The war in Ukraine, along with Europe’s commitment to end its dependence on Russian energy, has suddenly clouded the outlook for economic growth and inflation on the continent.
In this challenging environment, the European Central Bank decided on Thursday to step out of its bond-buying program more quickly to curb rising inflation.
Inflation has already nearly tripled the central bank’s target, and the Russian invasion of Ukraine has sent energy and commodity prices soaring. The war is likely to keep inflation high longer than expected just weeks ago, and increased pressure on the central bank to end its bond-buying programs and raise interest rates. In February, annual inflation in the eurozone rose to 5.8 percent, from 5.1 percent a month earlier.
On Thursday, the central bank confirmed its plans to end its $1.85 trillion ($2.05 trillion) bond-buying program at the end of this month during the pandemic. It also announced it would seek to end its legacy bond-buying efforts in the third quarter and cut down on buying overall, if the inflation outlook doesn’t worsen. According to an earlier schedule, the older program had no proposed end date.
The bank kept interest rates unchanged.
The war in Ukraine is expected to weigh on the economy as higher energy costs make it harder for businesses to pay their bills and undermine consumer confidence.
On Wednesday, Italy’s statistical office estimated that the sharp rise in energy prices could reduce the country’s economic growth by 0.7 percentage points this year. On Thursday, Goldman Sachs analysts revised their forecast for euro-zone growth downward. They said the region’s economy would grow by 2.5 percent this year, from 3.9 percent previously forecast.
Later at a press conference, Christine Lagarde, the bank’s president, is expected to present the central bank’s latest forecasts for the economy and inflation.

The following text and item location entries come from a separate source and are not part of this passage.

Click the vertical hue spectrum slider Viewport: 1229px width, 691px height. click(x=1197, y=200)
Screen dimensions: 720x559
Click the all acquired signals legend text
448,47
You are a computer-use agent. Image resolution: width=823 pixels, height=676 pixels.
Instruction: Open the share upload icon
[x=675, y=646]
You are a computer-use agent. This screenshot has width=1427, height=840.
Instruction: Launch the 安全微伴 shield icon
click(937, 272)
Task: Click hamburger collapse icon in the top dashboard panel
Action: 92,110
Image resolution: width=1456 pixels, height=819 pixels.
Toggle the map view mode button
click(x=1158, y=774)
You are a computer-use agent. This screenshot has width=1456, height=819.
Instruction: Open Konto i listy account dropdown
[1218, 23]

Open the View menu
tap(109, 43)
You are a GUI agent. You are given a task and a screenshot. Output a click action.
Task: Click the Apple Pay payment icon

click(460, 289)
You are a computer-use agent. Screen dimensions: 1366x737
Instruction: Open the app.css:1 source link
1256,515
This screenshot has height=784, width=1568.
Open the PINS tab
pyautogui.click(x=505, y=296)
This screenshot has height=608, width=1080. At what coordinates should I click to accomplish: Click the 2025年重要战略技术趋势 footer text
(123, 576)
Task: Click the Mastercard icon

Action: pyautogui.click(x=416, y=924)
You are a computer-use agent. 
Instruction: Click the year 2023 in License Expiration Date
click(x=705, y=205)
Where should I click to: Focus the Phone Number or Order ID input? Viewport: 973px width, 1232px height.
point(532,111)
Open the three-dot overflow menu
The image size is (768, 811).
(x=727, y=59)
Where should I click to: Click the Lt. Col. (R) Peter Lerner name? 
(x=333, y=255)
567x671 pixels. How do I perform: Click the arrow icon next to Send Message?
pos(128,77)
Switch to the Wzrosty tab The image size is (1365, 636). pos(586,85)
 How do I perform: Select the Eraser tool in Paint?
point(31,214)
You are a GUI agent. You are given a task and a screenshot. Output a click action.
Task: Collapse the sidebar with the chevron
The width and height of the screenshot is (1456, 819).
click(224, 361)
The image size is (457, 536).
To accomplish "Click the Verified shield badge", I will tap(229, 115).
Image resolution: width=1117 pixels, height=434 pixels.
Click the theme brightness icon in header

But unlike the Bank of England, which has already started raising interest rates, and the Federal Reserve, which plans to raise interest rates soon to combat inflation, the European Central Bank predicts that inflation in the second half of the year will slow down. The most recent forecasts, from December, showed that inflation fell below the central bank’s target of 2 percent in 2023 and 2024. A key factor was the expectation that energy prices would stabilize, prompting policymakers to rush to raise interest rates and plan to continue buying in the older, smaller bond-buying program.
But much has changed since the last policy decision, on February 3, and expectations that energy prices would stabilize have been shattered. Russia’s invasion has pushed gas and oil to exorbitant prices amid concerns over supplies from Russia and subsequent decisions by the United States and Britain to stop importing Russian oil.
On Tuesday, the European Commission announced a plan to make the region independent from Russian oil and gas by the end of the decade, including proposals to install equipment needed to generate massive amounts of clean energy such as wind and solar power. awaken, speed up.
Some analysts said reports that the European Commission is considering a major spending package to fund defense and energy spending should support the economy and keep the European Central Bank on track.
“As fiscal policy works to cushion the shock of higher energy prices, the ECB has no reason to deviate from the process of monetary policy normalization it initiated in December,” wrote Sylvain Broyer, an economist at S&P Global Ratings, in a note earlier. the policy announcement.